馬車の速さに合わせず先行するカクトに対しアズが叫ぶ。
「カクト!飛ばしすぎだ!馬が潰れるぞ!」
「ならコルピナ達に強化魔法をもっと掛け続けさせろ!」
「そんな事させたら戦う前に魔道士班の魔力が枯渇してしまう!」
「そんな雑魚は降ろせ!コルピナ!!強化だ!やれ!」
「は…はい!!カクト様…!!」
暴走している様にも見えるカクトの行動だが、言われた通り魔道士組で魔法を馬に掛け続ける事となった。
「カクト~どうしたの~?急に変だよ~。」
「うるさい。今ならまだ…。」
兵士達をアズの判断により交代で寝かせつつ、夜通し馬を走らせた。徐々に明けて来た街道を歩いている集団を見つける。
「止まれ!」
カクトの声に一行は馬車を止める。
「何人居るんだこれそれ。やばいでしょカクト。」
「この辺りは魔物が少ないとは言え、護衛も付けずここまで…。」
ざっと見るだけでも200人以上。
憔悴しきっており、衣服は汚れ、怪我もしておりボロボロになった子供達の集団だった。
カクトはそのまま馬を前に出し、先頭に居る武器を持った青年達に近づき話しかけた。
「おい、何処から来た。」
「……トレントだ。アムドは危険だって言うし、コーリンはもう一杯だ。腹を空かせた奴も付いて来てるし、もうどこ出身の奴かなんかわかんねーよ。」
「そうか…。家族は…?」
「みんなやられちまったよ…みんなだよ!みーんな!魔物に喰われちまってるよ!!なんだよおめぇはよ!!」
青年の叫び声に反応し、小さい子達は泣き出している。既に死んでいるであろう妹を背負っている子の姿まであった。

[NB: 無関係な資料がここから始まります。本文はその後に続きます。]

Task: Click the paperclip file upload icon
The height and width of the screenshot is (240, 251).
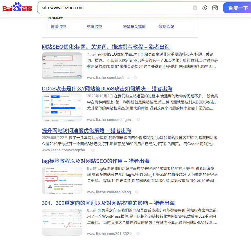Action: [205, 8]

「あのよ!どこの貴族様か知らねーけどな、食いもんくらい恵んでくれても罰はあたらねぇぞ!!寄越せよ!!!」
その青年の声を皮切りに、周りに居た子供達も『食べ物!』『水を!』『助けろ!』などと一斉に騒ぎだした。
アズとジョリーアンが素早くカクトの前に出ると武器を構えた。しかし、逆効果となり『俺達を斬るつもりか!』など騒ぎ立てる。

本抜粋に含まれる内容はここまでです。